START Source extract
THE book and a television documentary by the same journalists show the US government was at best grossly negligent and deceitful towards US nuclear workers, soldiers and the civilians of Iraq and former Yugoslavia. At worst - as stated by Paul Sullivan, the head of the National Gulf War Resource Centre - the US is guilty of knowingly contaminating parts of the Gulf and former Yugoslavia for the next 4.5 billion years.

Uranium is found in nature. Those who oppose the use of DU in weapons do so on emotional, not scientific, grounds, NATO and Pentagon spokesmen tell us. If there is no proof, most people conclude, then why worry?

But when he says that DU is a safe material, US Col Eric Daxon ignores even the study produced by his own Armed Forces Radiology Research Institute, which concluded that DU forms tumours and mutates genes in laboratory mice. "Strong evidence exists to support detailed study of potential DU carcinogenicity," the institute's study concluded.

So why did NATO only recently warn Albanian Kosovars not to let their children play on destroyed tanks? Why was a video on the dangers of DU, made in 1995 by Capt Doug Rokke of the US army, never shown? Why were US servicemen and women now suffering from Gulf War syndrome allowed to scramble over destroyed Iraqi armour taking photos? Why did their commanding officer, Gen Barry McCaffrey, wear nuclear-biological-chemical protective clothing when he visited units in the desert?

Mr Trilling admits that "there's a doubt in everybody's mind" about the exact relationship between DU and cancer, and he does not exclude the likelihood that vaccines given to soldiers, the bombing of chemical plants in Serbia and Iraq and the oil well fires in Kuwait also contributed to ailments. "DU is a terror weapon in the sense that no one really knows what it does," he says. "The Gulf veteran groups are desperate to find out. The people we talk to are half mad with terror."
END Source extract
START Stored data
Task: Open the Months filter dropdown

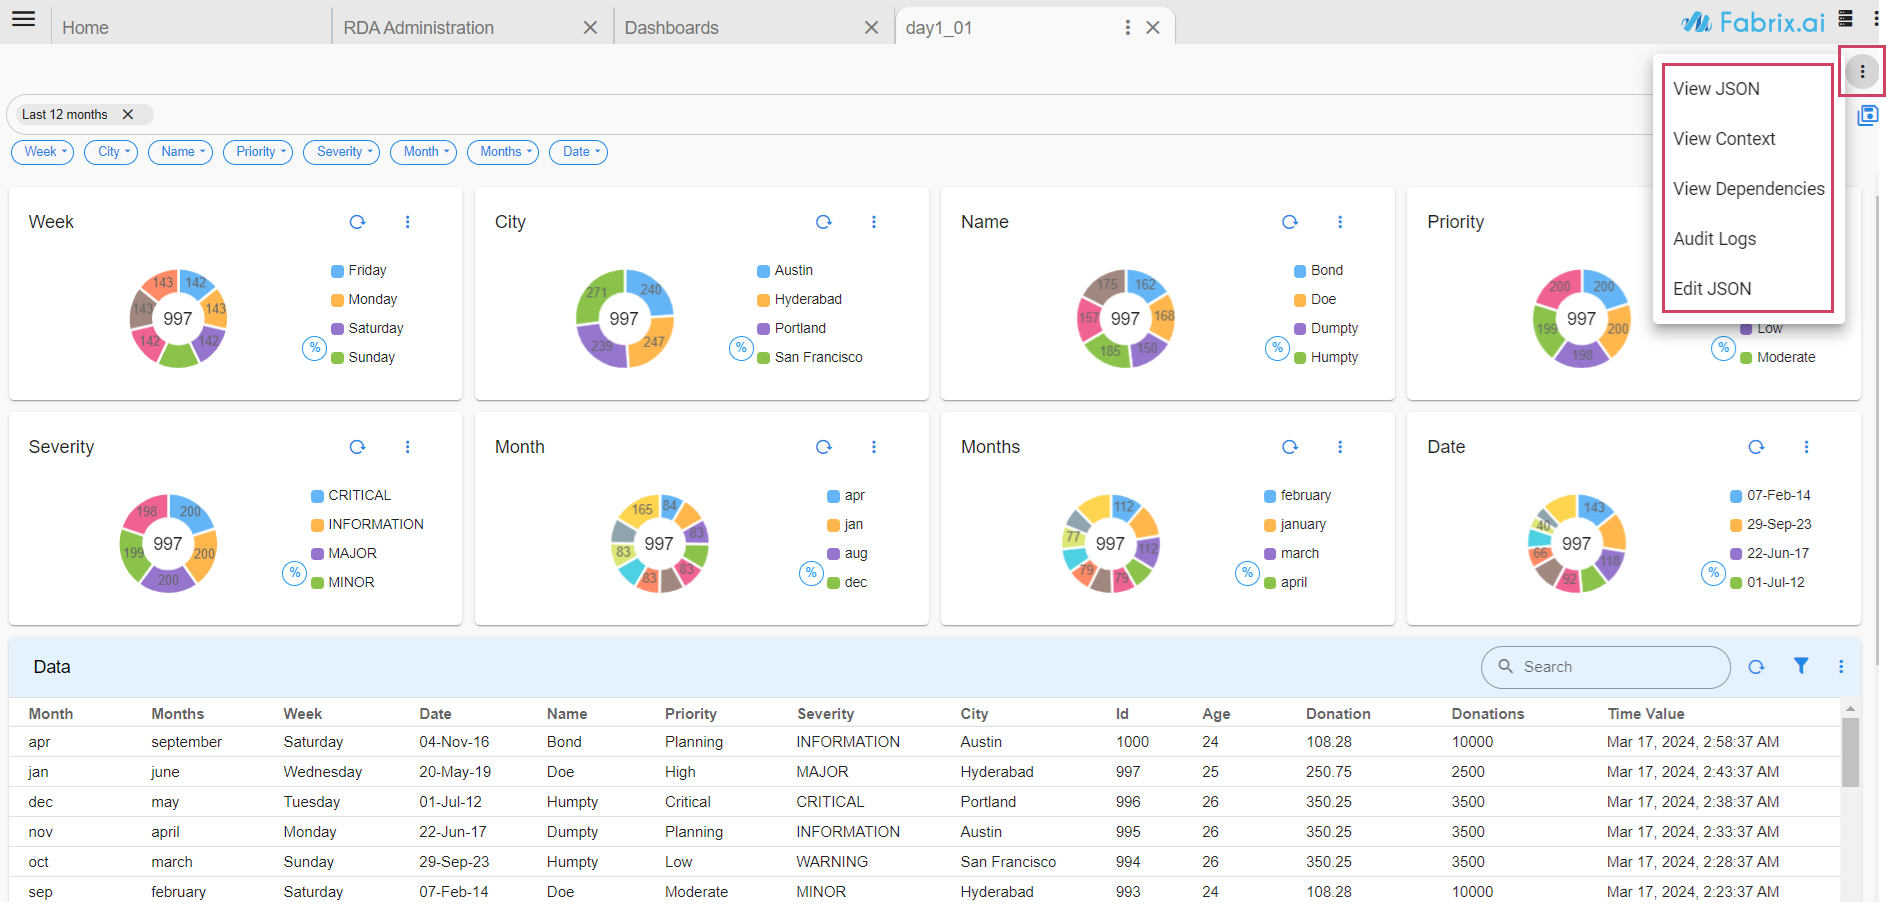Action: (502, 152)
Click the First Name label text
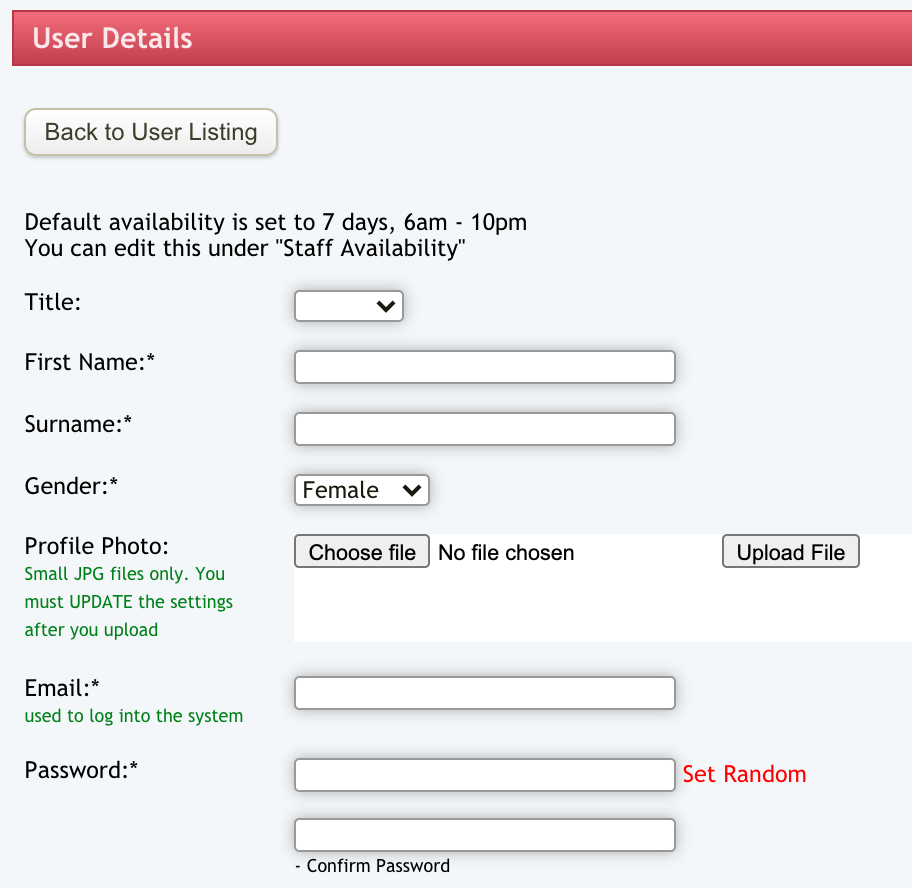 coord(89,362)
END Stored data
→ **Activity 1**: List every person named in the passage on depleted uranium.
→ **Activity 2**: Transcribe the passage on depleted uranium from "But when he" to "institute's study concluded.".
The lines have nothing to do with what you're asked to do.

→ **Expected output 1**: Paul Sullivan, Col Eric Daxon, Capt Doug Rokke, Gen Barry McCaffrey, Mr Trilling

→ **Expected output 2**:
But when he says that DU is a safe material, US Col Eric Daxon ignores even the study produced by his own Armed Forces Radiology Research Institute, which concluded that DU forms tumours and mutates genes in laboratory mice. "Strong evidence exists to support detailed study of potential DU carcinogenicity," the institute's study concluded.